* Your task *
Extract every line of the items below that contains the string "Viewport", with case counting. Copy each matching line without changes.

* Information supplied *
◇ ◇ ◇ ◇ ◇ ◇ ◇
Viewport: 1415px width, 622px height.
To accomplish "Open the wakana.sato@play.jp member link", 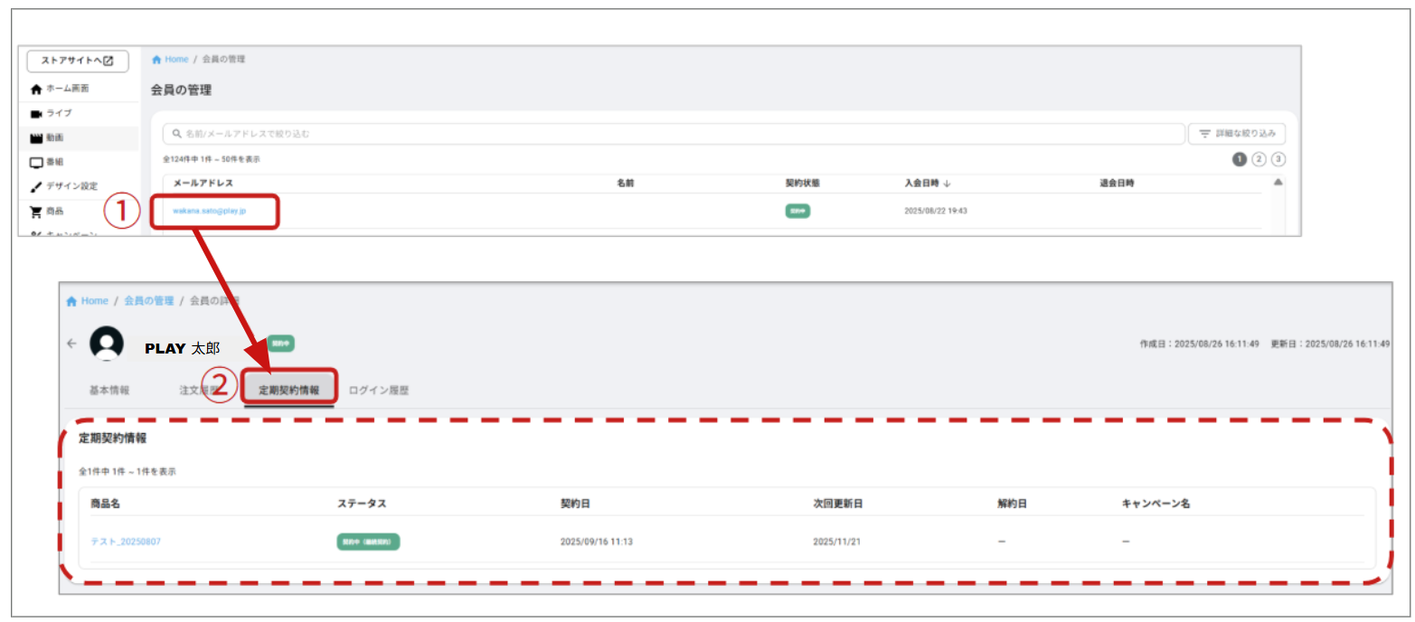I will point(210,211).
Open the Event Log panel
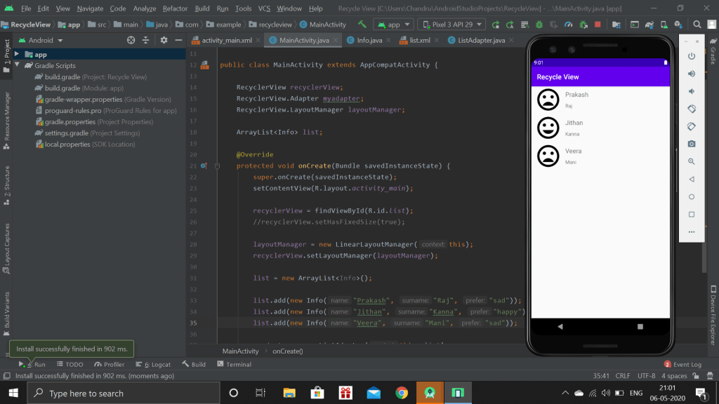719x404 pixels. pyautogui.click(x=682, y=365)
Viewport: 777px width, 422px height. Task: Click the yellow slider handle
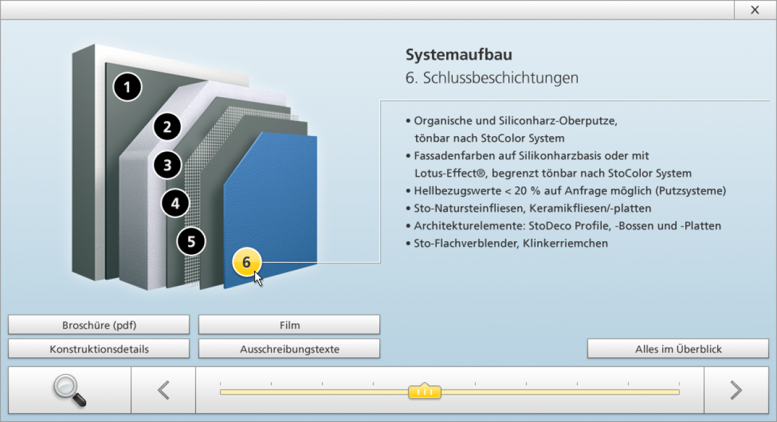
◇ ◇ ◇ ◇ ◇ ◇ ◇
* Answer to this problem *
Viewport: 1415px width, 622px height.
Viewport: 777px width, 422px height. Task: Click the yellow slider handle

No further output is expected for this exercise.